Backdoors in Machine Learning Models


Article from Issue 268/2023

Machine learning can be maliciously manipulated – we'll show you how.

Interest in machine learning has grown incredibly quickly over the past 20 years due to major advances in speech recognition and automatic text translation. Recent developments (such as generating text and images, as well as solving mathematical problems) have shown the potential of learning systems. Because of these advances, machine learning is also increasingly used in safety-critical applications. In autonomous driving, for example, or in access systems that evaluate biometric characteristics. Machine learning is never error-free, however, and wrong decisions can sometimes lead to life-threatening situations. The limitations of machine learning are very well known and are usually taken into account when developing and integrating machine learning models. For a long time, however, less attention has been paid to what happens when someone tries to manipulate the model intentionally.

Adversarial Examples

Experts have raised the alarm about the possibility of adversarial examples [1] – specifically manipulated images that can fool even state-of-the-art image recognition systems (Figure 1). In the most dangerous case, people cannot even perceive a difference between the adversarial example and the original image from which it was computed.
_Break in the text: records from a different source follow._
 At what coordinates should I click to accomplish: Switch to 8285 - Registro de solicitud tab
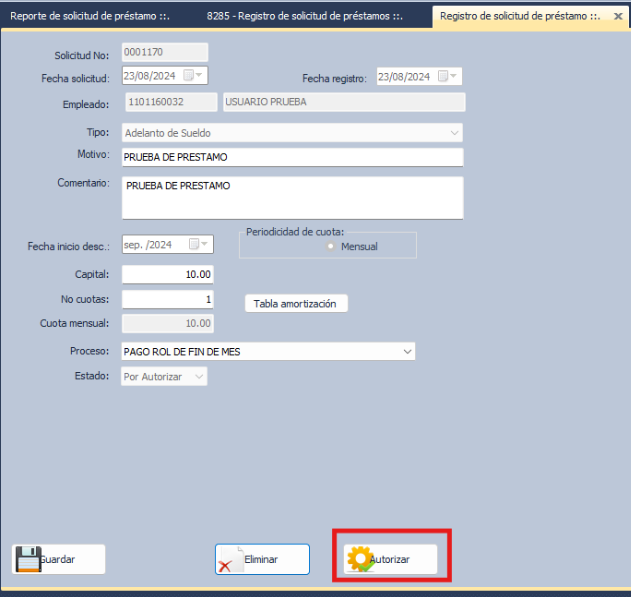click(x=304, y=16)
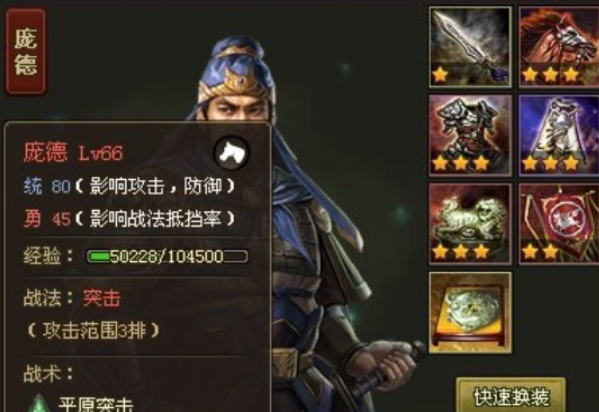Viewport: 599px width, 412px height.
Task: Click the 攻击范围3排 range description
Action: point(93,331)
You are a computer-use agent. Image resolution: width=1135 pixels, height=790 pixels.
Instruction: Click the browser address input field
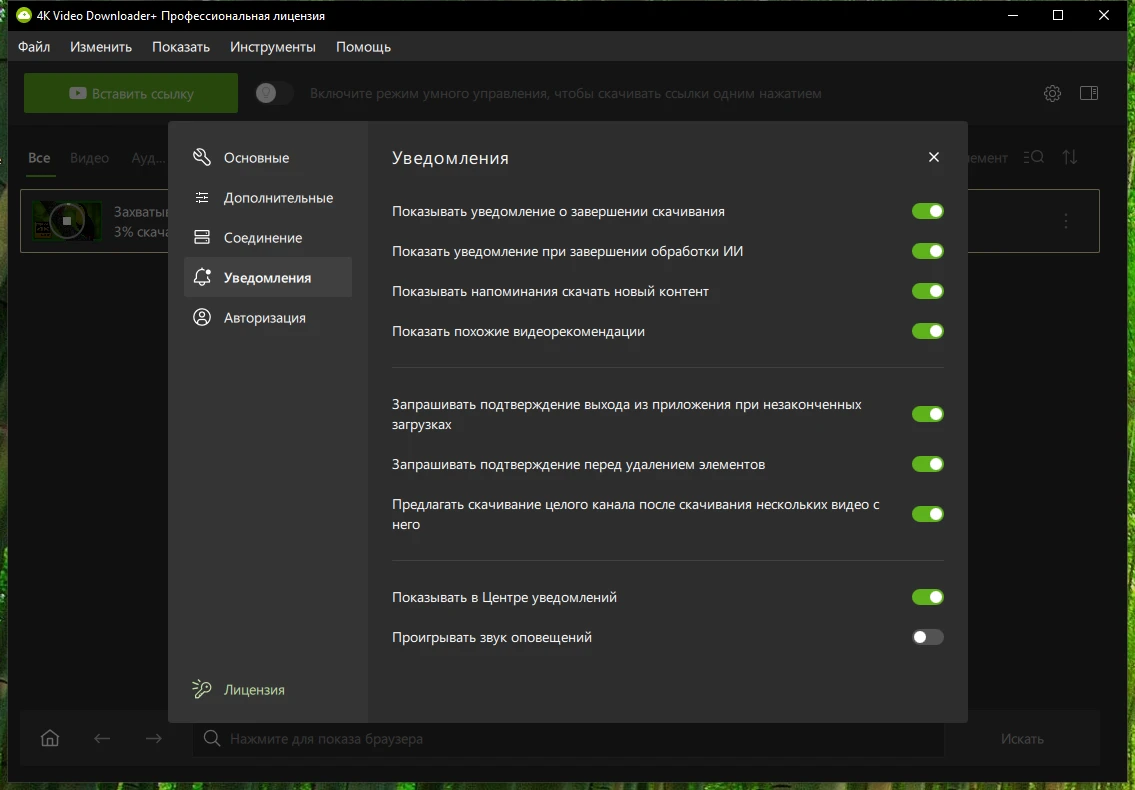click(x=570, y=739)
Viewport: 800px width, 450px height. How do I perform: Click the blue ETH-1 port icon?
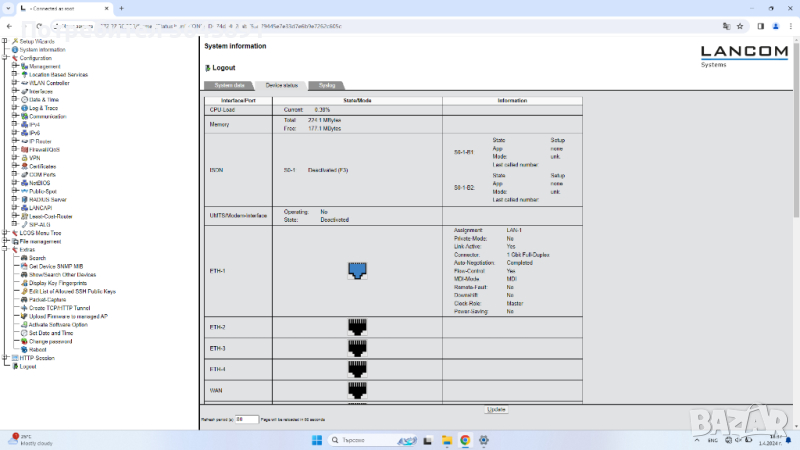(357, 271)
The model correctly identifies the original, but it fails to correctly classify the adversial example. Even the category in which you want the adversial example to be erroneously classified can be predetermined. Developments [2] in adversarial examples have shown that you can also manipulate the texture of objects in our reality such that a model misclassifies the manipulated objects – even when viewed from different directions and distances.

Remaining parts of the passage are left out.